| Screenshot grounding data |
^^^^^^^^
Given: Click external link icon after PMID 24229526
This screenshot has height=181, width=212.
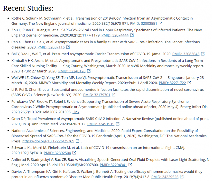Looking at the screenshot, I should point(182,177).
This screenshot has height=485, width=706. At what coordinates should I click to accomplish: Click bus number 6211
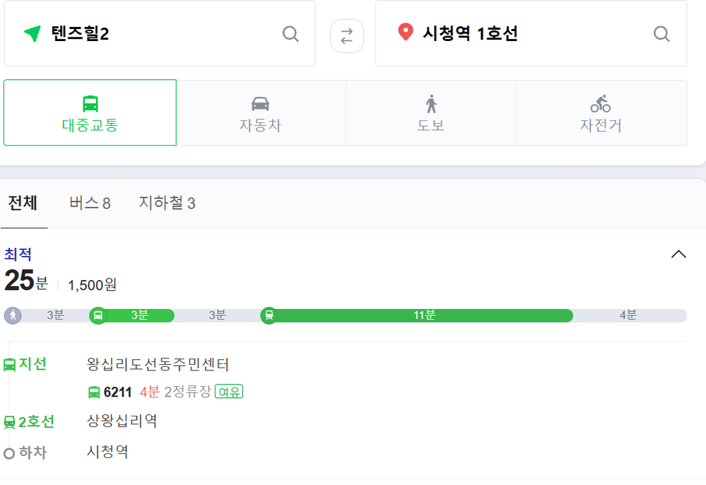pyautogui.click(x=117, y=392)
^^^^^^^^
| TASK REQUIREMENTS |
Starting at the line that holds "This screenshot has height=181, width=212.", print each line through the last one of the entries above, exactly and with both ends included; no pictures.

| SOLUTION FOR THIS TASK |
This screenshot has height=181, width=212.
Looking at the screenshot, I should point(182,177).
This screenshot has height=485, width=706. At what coordinates should I click to accomplish: Click bus number 6211
pyautogui.click(x=117, y=392)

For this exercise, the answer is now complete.